I was under the impression that NATO and the US essentially were de facto controlling the Ukrainian war effort. Not really sure what a general will achieve in the current state of Ukraine but it does indicate that they foresee this continuing for a good while longer, which is in line with predictions that it'll at least reach 2025 without a meaningful Ukrainian collapse
while I still do believe that 2024 is essentially Russia's best chance to finish the war before it turns into a decade-long horrific grind as Western arms manufacturing becomes somewhat online in 2025 and beyond, I just... don't know if I can really say with any conviction that Russia will actually try and end the war next year. the Russian reaction to Ukraine openly stating that they're going to take a more defensive posture seems to be a resounding "meh". they seem pretty content with the attrition strategy still, and for a good reason, though if Russia is truly going to wait until they've destroyed every last tank and IFV and artillery piece and missile launcher and Ukrainians aged 14-80 and all the mercenaries that the West can buy, etc etc, before they advance in order to minimize Russian casualties, then we really could still be talking about Russia reaching the Dniper any day now until fucking 2029. I mean, Europe's mostly out of stuff, but the US still has hundreds or even thousands of exportable Abrams, and South Korea still has lots of artillery shells last time I checked, and so on.
Russia might be hoping for a collapse in the West's enthusiasm for the war, and that may indeed happen depending on what happens in elections, but even when the enthusiasm is gone, it could still take a year or more to finally reach the bloody conclusion, whether that be a peace deal or a Ukrainian surrender. The US can, AFAIK, fairly easily keep propping up the Ukrainian economy at least until the beginning of 2025 depending on who wins the election (and if Trump decides to revoke funding if he does win, and he obviously might not revoke the funding regardless) and there's probably still enough bits and pieces in the "arsenal of democracy" to throw at Russia until then to still present something of a vaguely threatening force or at least hold back a Russian... not offensive, I guess, but the kind of non-commital pokes and staggering forward a few kilometers that have characterised semi-recent Russian moves at Ugledar, Avdiivka, Kupyansk, etc
If I remember right, last time the US was directly involved in strategy, it failed dramatically and the Ukrainians abandoned the strategy, no? There were a few articles about it in the hexbear bulletins right around the time the 'spring offensive' was kicking off.

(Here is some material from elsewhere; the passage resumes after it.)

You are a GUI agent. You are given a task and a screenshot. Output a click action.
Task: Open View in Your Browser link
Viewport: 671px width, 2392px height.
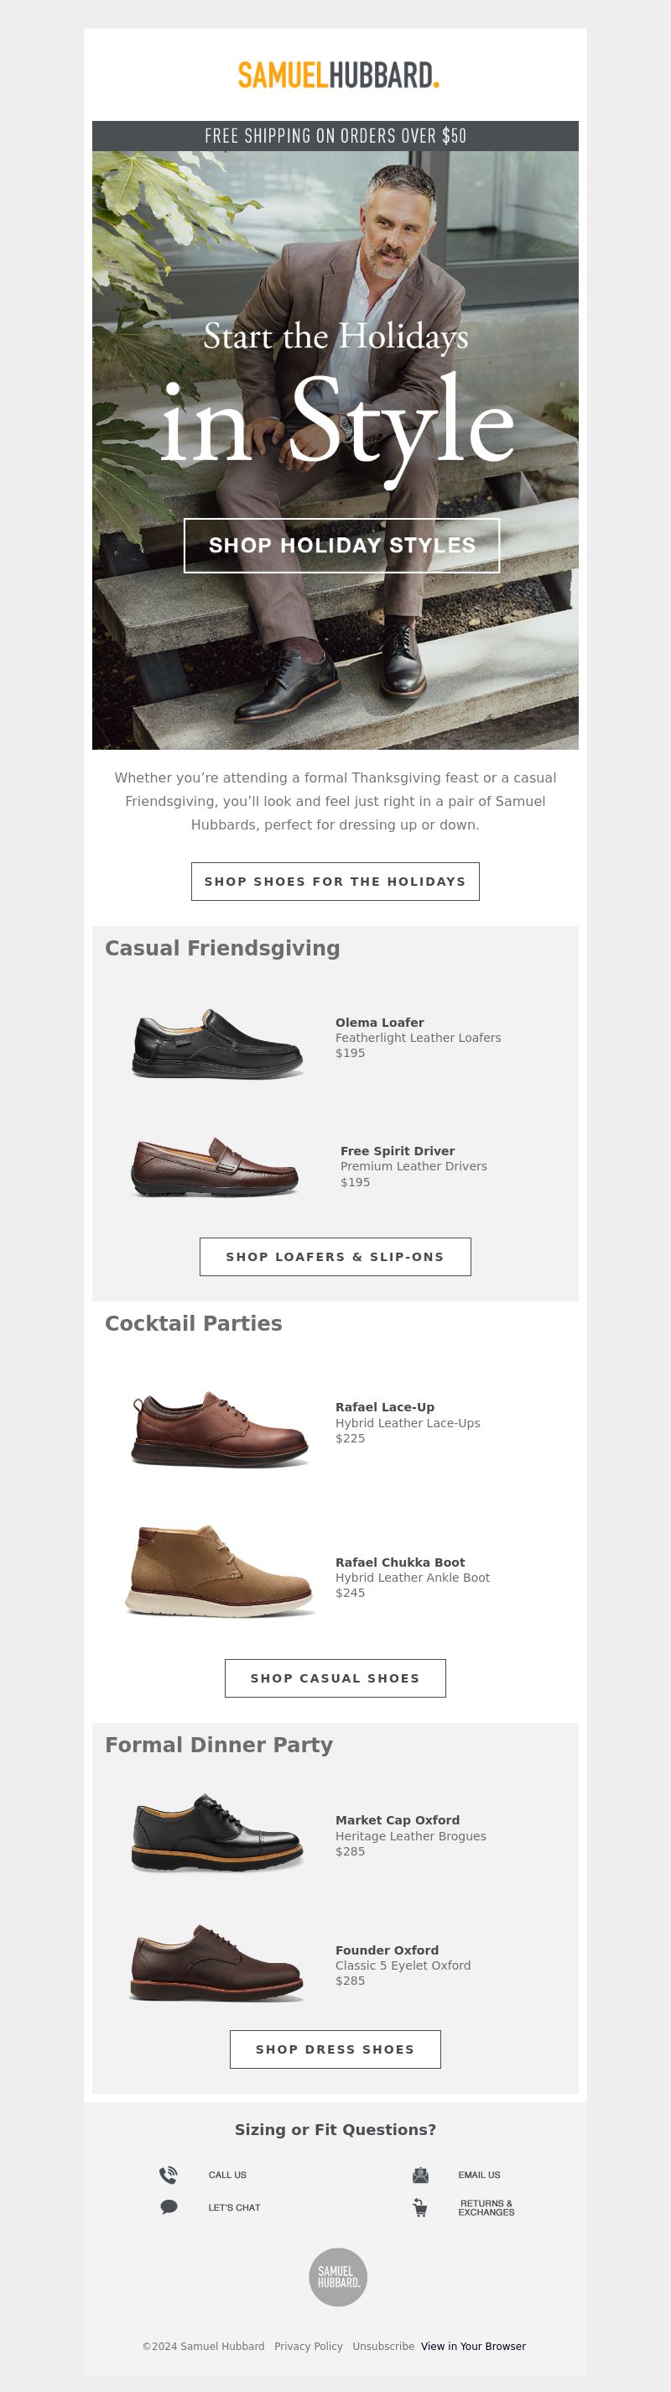473,2347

That involvement had more to do with TRADOC shit than actually sitting in one of the strategic area headquarters blustering commands to your radio operators to tell your field officers to charge into minefields.
Yeah you're overthinking my question. ukraine is fucked regardless, I'm asking the question I'm asking because I want more historic references for fail-gylippuses when I do I told you so dunks on libs. In any case I don't think this will be a war that is fast to end for Russia. My guess is 2026.
They would need a Russian/Soviet general. Too bad those have been purged long ago.
I wonder if the old NATO cold war tactics and strategic plans would even work. I have seen many discussions in these news thread that suggest they wouldn't.